20 . Although it acknowledged that the applicant is, by comparison with other steel undertakings, a modern undertaking achieving good results and that the investments made were intended to introduce technical innovations, the Commission went on to express the view that the applicant was an undertaking whose viability was not assured without structural adjustment, otherwise it would not have authorized the aid in question .

D - 21 . Essentially, the position adopted by the Commission can only be said to be well founded if the question whether there is a relationship between the quota system and the rules for aids is answered in the affirmative and if therefore it is established that it is lawful - the applicant says it is not - to interpret the legislation on quotas in the light of the rules for aids .

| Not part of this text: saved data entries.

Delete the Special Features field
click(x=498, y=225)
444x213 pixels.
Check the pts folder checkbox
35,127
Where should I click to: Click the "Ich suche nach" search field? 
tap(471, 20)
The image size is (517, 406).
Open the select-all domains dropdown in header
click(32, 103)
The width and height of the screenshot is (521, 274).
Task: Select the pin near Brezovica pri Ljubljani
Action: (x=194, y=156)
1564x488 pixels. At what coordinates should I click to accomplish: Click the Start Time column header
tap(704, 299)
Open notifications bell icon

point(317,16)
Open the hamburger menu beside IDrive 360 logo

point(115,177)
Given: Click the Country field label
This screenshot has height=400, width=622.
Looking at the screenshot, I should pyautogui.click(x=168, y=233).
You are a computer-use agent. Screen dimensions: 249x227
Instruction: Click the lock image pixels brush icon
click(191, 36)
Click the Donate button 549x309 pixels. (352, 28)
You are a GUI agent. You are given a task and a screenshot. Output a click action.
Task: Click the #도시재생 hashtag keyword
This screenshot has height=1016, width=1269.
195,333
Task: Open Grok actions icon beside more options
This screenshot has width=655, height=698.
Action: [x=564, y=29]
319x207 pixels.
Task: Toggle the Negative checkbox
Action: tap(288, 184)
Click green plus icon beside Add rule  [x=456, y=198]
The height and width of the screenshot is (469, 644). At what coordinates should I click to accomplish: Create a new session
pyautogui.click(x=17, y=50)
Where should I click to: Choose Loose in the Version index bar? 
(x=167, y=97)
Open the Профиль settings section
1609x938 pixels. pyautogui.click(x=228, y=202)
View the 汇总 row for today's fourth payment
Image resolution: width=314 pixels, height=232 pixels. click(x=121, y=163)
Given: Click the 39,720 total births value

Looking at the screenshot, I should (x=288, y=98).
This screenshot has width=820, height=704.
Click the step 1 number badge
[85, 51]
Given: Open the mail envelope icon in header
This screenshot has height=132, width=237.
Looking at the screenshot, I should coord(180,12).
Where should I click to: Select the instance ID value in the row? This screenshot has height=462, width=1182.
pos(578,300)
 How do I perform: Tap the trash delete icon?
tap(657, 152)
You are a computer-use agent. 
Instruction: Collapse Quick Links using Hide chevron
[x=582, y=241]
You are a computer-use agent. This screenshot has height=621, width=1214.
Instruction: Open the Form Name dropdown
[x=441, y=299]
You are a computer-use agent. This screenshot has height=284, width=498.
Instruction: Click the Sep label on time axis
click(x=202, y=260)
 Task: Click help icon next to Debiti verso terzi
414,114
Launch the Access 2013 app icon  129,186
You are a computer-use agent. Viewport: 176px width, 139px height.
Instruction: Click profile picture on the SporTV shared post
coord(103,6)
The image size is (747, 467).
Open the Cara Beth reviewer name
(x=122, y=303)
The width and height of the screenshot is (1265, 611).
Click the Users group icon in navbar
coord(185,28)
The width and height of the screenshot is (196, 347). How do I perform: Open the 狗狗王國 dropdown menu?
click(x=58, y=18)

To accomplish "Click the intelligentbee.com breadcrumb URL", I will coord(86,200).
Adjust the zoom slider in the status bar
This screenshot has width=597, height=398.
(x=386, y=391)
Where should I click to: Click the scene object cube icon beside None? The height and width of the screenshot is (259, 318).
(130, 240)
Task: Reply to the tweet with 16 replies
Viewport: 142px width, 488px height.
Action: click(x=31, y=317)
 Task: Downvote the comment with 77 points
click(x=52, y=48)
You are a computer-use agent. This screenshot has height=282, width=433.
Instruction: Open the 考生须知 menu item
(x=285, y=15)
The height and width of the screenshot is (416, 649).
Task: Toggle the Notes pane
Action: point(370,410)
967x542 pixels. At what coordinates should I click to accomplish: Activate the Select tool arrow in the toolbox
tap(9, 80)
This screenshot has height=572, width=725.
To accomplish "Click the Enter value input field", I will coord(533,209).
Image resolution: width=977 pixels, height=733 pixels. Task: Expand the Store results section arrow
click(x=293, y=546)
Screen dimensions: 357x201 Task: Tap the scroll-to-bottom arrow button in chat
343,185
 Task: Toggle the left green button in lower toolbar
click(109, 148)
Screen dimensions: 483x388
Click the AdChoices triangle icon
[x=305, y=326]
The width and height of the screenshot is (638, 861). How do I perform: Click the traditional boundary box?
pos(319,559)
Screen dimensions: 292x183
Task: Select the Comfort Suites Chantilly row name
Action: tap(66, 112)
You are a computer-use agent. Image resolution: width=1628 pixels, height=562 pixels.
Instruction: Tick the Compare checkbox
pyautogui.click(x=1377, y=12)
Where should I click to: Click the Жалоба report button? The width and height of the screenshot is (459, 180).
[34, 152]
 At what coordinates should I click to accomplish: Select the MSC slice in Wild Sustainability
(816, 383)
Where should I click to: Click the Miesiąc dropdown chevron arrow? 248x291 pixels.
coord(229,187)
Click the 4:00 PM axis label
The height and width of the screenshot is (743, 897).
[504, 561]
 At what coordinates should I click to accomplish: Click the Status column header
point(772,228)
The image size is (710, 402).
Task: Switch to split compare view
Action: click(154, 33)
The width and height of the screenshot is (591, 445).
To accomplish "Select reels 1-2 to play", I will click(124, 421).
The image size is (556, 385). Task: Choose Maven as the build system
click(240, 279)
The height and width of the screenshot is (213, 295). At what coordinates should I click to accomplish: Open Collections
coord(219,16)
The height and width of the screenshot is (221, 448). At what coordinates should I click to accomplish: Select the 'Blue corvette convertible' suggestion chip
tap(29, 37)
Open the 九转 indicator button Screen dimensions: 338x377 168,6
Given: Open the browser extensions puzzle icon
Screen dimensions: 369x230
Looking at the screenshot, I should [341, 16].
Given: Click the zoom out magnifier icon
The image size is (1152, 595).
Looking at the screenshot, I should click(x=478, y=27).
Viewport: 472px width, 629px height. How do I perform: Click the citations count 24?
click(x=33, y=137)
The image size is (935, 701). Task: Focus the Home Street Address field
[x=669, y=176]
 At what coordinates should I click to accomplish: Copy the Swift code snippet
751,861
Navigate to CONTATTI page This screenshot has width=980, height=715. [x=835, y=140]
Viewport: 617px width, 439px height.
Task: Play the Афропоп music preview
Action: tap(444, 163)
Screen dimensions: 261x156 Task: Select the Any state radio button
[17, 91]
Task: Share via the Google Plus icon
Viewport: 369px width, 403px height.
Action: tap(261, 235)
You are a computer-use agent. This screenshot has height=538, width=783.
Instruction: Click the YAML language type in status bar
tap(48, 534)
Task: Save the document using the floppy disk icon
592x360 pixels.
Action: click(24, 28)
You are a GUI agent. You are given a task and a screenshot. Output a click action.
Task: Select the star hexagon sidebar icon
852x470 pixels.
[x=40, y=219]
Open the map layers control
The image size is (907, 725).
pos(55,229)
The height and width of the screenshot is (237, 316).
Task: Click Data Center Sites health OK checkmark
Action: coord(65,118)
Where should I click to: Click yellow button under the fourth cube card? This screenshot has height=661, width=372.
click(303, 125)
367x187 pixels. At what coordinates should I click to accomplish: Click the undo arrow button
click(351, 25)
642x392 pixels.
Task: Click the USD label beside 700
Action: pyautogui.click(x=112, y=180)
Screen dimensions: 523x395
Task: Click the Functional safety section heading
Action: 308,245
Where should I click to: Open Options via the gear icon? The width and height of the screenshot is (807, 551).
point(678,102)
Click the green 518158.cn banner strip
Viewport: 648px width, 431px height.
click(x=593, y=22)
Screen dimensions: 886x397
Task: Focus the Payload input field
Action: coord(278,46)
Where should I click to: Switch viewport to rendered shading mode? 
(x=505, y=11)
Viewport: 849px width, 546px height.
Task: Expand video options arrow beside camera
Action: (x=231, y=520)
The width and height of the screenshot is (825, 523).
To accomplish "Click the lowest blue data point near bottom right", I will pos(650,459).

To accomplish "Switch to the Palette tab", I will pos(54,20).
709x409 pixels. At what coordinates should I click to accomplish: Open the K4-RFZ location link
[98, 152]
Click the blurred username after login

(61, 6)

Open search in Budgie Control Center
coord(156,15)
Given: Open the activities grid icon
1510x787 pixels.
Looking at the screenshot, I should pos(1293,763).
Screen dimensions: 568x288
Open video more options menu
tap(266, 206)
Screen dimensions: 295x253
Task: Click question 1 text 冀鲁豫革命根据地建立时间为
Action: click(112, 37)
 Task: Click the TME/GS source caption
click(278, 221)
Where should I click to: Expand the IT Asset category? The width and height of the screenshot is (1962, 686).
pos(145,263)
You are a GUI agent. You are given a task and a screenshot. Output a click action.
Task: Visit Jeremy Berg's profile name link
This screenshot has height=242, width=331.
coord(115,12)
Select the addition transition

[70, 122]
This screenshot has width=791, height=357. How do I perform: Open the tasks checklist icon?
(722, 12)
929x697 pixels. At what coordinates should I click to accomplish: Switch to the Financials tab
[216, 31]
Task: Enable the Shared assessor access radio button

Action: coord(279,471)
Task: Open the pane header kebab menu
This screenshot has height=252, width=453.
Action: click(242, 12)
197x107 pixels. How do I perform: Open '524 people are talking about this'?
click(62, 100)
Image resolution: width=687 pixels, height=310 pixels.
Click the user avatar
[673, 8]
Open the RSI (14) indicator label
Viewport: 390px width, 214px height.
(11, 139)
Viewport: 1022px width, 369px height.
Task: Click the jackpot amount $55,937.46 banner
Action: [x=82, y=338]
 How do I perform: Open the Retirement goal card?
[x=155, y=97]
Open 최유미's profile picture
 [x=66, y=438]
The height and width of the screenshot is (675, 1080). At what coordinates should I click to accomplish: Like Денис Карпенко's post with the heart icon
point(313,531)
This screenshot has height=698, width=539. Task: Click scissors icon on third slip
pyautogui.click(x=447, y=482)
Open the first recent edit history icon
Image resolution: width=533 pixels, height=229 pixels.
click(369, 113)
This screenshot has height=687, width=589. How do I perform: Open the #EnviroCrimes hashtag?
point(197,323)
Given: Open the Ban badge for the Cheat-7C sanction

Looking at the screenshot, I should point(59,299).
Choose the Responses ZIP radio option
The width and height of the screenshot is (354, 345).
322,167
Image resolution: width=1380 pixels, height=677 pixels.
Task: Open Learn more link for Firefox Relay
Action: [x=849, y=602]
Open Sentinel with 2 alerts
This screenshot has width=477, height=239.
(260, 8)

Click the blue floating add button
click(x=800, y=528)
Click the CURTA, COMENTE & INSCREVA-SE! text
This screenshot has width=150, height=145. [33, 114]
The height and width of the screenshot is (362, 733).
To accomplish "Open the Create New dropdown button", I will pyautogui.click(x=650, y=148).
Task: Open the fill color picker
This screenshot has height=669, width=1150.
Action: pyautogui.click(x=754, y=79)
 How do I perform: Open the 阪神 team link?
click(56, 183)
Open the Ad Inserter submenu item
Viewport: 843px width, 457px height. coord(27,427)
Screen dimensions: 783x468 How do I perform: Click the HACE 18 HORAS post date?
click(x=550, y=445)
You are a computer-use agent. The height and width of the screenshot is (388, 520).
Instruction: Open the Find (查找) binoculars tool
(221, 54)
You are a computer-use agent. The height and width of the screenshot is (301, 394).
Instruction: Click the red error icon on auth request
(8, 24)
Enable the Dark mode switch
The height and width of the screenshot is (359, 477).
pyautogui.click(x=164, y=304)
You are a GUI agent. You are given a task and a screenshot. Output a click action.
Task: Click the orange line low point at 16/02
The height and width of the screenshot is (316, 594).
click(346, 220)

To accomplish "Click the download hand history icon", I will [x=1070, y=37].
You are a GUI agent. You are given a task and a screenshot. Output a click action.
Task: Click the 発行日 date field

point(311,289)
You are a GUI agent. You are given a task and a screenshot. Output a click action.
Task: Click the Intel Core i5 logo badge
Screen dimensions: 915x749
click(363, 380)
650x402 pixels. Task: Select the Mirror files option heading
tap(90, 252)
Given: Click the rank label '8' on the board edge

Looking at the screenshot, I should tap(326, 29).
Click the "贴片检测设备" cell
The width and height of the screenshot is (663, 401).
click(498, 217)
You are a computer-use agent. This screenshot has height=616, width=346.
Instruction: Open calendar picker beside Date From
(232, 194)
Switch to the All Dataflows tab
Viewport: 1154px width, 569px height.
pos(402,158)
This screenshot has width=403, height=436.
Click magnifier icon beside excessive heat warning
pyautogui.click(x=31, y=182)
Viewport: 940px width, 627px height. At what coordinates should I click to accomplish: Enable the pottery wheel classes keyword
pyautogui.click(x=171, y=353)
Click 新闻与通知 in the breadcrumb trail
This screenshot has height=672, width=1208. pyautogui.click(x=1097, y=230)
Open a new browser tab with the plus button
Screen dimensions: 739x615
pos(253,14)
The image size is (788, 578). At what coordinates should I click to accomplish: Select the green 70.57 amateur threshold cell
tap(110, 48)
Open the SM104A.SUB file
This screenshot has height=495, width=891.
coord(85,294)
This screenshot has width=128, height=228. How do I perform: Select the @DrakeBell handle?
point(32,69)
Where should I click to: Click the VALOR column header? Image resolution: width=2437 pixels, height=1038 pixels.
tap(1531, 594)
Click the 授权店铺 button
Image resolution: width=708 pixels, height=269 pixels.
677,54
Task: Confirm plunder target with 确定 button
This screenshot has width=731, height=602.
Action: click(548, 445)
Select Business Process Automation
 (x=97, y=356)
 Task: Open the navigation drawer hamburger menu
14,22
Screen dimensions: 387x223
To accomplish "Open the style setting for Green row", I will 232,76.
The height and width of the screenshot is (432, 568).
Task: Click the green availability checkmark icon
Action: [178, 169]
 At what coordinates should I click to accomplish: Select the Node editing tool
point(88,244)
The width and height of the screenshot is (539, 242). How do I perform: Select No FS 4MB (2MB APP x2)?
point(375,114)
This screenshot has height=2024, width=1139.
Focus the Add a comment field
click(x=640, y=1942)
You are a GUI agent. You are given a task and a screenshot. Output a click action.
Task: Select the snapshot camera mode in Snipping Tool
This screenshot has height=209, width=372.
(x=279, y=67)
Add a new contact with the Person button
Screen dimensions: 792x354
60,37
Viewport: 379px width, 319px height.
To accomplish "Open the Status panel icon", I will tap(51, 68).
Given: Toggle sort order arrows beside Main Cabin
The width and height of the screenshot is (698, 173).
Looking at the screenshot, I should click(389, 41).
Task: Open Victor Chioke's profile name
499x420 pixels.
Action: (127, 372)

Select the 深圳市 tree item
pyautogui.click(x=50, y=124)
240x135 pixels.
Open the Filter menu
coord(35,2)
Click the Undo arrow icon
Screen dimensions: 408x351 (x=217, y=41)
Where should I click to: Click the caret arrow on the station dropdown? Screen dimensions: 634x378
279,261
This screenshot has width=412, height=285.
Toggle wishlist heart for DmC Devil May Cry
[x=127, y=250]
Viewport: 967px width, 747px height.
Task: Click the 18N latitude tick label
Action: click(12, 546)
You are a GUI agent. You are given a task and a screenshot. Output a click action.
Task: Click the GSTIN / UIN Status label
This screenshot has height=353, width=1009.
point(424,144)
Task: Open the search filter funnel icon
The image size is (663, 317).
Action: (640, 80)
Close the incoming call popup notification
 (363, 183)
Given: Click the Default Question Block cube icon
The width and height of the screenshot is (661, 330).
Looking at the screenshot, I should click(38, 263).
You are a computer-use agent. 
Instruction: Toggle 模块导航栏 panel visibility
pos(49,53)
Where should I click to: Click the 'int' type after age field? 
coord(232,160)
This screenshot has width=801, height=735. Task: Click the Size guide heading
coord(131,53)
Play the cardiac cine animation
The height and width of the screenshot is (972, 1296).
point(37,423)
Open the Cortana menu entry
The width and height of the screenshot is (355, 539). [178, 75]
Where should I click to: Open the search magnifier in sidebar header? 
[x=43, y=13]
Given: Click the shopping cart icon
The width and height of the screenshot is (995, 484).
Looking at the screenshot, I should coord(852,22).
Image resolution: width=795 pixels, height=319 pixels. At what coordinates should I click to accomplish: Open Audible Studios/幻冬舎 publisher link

22 . It is a matter which the Court has already dealt with in the Finsider and Krupp Stahl AG and Thyssen Stahl AG judgments, both of which were delivered in 1985 . ( 3 )

23 . The first of those judgments ( 4 ) makes it clear that the quota system and the rules for aids "pursue a common aim, namely to promote the restructuring needed to adapt production and capacity to foreseeable demand and to re-establish the competitiveness of the European steel industry ".

24 . And the judgment in Krupp Stahl AG and Thyssen Stahl AG v Commission states ( 5 ) that "despite the differences in their legal basis and the criteria for their application, the objective of those systems is restructuring . It is therefore neither arbitrary nor discriminatory if factors resulting from the application of one of the systems are used as a point of reference in the other ".

25 . It is therefore, in principle, lawful for the Commission, in defining the criterion of viability without structural adjustment referred to in Article 14A of Decision No 234/84, to apply the same methods as those used by it to appraise the same concept in applying Article 2 ( 1 ) of the rules for aids .

26 . In this case, the applicant submitted a restructuring programme and applied for State aids in order to finance it .

27 . The Commission gave authority for such aids under Article 2 of the rules for aids because, as stated in the letter of authorization, the conditions laid down in that provision were fulfilled, namely :

( i ) the undertaking had submitted a restructuring programme;

( ii ) that programme entailed an "irreversible reduction" of sheet production-capacity as a result of the dismantling of a furnace and the removal from service of a rolling mill for finished products;

( iii ) it also involved various investments in research and development projects and in the introduction of technological innovations, which would enable production quality to be improved and innovations to be made regarding the type of products manufactured;

( iv ) Implementation of the programme would contribute to creating "a strong probability that, under normal market conditions, Dillinger Huettenwerke AG could regain its financial viability by 1986 without additional aid ".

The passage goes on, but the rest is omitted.